## Work task
Lines outside the range are not wanted. Give again exactly the lines between the line holding "February 2021 (191, 1778)" and the line holding "Website (20, 1215)", inclusive, from the listing below.

....

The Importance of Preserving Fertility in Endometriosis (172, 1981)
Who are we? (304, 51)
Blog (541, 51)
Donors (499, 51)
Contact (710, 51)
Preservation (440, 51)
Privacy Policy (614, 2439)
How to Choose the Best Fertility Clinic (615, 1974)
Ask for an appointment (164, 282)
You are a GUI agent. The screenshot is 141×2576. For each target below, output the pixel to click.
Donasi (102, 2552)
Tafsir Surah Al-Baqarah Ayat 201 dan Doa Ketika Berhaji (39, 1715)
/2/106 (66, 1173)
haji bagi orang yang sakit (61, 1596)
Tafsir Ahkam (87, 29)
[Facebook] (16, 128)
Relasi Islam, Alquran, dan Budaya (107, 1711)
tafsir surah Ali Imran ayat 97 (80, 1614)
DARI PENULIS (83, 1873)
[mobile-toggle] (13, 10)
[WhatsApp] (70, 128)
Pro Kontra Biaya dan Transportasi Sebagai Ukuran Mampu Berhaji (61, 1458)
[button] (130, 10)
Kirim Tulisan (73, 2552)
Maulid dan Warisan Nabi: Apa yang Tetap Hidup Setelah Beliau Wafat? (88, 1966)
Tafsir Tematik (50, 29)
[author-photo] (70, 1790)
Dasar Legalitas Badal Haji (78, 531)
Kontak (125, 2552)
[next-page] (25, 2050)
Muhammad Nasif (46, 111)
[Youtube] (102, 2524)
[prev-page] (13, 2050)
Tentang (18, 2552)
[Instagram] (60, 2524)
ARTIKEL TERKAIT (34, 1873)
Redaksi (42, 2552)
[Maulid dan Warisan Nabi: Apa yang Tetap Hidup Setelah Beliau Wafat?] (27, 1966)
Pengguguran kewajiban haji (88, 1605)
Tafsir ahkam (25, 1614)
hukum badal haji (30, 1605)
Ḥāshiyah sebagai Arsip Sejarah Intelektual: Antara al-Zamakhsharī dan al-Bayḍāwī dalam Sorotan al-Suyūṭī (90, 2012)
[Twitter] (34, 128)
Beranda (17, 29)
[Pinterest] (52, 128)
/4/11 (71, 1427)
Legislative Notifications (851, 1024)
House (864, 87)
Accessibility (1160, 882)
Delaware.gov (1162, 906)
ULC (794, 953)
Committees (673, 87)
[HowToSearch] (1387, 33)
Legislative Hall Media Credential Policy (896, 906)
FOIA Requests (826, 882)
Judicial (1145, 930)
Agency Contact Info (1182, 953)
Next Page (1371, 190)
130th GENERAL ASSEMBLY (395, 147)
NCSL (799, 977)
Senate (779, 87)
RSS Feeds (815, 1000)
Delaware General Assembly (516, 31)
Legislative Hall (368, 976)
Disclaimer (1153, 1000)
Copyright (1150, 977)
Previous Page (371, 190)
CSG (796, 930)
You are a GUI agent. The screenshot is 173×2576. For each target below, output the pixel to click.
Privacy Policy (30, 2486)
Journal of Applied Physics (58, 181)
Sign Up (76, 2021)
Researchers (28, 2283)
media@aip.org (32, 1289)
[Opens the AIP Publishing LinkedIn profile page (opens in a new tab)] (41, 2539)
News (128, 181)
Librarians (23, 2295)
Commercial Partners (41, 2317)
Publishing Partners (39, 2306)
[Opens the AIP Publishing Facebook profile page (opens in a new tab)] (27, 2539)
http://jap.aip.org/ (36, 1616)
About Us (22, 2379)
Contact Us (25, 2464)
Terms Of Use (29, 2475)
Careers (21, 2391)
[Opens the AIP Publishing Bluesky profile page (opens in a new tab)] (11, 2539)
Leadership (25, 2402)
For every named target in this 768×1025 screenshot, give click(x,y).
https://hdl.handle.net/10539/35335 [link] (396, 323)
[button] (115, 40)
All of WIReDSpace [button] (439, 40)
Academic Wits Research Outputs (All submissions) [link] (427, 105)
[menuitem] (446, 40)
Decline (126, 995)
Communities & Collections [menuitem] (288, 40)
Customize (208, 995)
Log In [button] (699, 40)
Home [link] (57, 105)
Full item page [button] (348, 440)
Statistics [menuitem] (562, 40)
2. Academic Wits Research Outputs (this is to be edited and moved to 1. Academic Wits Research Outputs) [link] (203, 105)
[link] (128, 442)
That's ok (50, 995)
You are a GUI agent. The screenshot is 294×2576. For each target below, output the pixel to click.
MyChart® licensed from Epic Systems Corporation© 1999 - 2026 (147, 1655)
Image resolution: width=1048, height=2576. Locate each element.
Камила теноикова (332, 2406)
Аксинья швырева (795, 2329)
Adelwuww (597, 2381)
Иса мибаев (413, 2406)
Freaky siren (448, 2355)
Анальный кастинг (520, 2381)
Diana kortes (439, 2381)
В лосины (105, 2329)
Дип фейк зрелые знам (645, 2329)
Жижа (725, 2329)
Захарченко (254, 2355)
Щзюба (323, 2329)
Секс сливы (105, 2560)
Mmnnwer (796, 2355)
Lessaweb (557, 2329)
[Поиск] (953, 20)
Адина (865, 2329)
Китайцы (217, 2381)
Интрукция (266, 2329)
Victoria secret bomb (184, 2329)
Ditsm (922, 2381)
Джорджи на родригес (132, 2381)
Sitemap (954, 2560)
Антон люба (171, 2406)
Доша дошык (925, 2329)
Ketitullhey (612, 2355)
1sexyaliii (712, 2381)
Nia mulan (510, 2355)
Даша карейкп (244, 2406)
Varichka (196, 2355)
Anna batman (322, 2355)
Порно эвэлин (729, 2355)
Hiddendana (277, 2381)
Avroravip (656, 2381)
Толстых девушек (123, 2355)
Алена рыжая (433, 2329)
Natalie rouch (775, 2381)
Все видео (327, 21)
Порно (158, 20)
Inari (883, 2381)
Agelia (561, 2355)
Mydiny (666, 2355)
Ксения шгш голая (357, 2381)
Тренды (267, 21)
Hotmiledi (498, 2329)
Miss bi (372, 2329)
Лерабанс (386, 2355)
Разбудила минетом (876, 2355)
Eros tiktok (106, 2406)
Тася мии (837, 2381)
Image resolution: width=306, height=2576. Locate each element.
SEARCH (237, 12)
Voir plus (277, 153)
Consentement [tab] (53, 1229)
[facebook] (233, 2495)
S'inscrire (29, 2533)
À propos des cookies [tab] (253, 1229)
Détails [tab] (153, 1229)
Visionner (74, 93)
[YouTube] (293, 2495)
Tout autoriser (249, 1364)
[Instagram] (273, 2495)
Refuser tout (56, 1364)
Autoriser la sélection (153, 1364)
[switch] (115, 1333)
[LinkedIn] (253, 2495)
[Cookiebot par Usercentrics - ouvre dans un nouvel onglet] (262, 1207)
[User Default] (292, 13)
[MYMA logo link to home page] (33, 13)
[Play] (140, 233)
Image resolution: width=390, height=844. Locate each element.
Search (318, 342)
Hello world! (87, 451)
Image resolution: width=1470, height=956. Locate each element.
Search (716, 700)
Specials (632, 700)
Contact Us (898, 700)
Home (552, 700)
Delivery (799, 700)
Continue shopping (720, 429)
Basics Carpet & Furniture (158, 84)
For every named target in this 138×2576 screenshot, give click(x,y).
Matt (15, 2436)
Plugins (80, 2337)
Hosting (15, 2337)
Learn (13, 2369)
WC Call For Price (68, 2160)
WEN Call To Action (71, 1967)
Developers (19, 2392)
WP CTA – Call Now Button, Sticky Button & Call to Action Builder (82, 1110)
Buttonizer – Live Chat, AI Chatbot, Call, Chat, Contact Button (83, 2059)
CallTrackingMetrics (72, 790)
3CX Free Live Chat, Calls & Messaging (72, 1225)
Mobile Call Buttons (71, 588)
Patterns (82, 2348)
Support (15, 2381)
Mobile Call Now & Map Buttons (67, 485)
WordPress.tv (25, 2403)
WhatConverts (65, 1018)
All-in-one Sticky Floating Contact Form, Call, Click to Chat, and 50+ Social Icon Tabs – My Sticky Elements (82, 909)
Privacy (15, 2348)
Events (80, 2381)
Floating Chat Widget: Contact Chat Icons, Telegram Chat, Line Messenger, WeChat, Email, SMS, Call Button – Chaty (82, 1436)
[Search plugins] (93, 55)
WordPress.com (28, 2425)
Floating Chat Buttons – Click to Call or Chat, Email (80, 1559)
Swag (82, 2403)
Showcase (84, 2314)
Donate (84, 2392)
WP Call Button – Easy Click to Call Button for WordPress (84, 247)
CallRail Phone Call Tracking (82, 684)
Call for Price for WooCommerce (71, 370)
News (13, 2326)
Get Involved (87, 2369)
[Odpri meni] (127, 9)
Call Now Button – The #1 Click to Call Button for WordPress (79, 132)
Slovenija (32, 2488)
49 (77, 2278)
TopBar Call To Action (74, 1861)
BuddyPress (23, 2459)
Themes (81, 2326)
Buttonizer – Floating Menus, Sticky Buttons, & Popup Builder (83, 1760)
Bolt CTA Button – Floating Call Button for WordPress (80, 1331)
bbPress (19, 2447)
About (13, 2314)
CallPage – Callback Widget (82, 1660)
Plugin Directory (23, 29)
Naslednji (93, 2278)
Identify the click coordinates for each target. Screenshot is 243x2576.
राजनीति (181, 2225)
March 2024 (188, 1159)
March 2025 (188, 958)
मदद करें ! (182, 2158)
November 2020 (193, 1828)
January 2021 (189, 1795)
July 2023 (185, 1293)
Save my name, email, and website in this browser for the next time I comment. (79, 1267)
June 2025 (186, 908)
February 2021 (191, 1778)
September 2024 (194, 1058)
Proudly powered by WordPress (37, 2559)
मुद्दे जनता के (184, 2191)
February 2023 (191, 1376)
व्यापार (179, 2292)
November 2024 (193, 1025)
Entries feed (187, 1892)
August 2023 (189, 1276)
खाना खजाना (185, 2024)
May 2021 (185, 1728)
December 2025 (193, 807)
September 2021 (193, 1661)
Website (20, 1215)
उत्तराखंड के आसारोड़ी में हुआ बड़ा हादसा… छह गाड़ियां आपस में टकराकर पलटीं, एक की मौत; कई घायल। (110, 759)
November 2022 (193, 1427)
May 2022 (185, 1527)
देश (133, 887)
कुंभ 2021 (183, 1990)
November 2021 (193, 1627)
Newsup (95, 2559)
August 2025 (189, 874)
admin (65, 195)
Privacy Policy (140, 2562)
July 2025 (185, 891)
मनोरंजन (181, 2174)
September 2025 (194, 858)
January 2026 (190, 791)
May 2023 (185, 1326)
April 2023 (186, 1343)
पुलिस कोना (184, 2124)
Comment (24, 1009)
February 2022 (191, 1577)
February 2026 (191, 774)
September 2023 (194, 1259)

....

## Task response
February 2021 (191, 1778)
September 2024 (194, 1058)
Proudly powered by WordPress (37, 2559)
मुद्दे जनता के (184, 2191)
February 2023 (191, 1376)
व्यापार (179, 2292)
November 2024 (193, 1025)
Entries feed (187, 1892)
August 2023 (189, 1276)
खाना खजाना (185, 2024)
May 2021 (185, 1728)
December 2025 (193, 807)
September 2021 (193, 1661)
Website (20, 1215)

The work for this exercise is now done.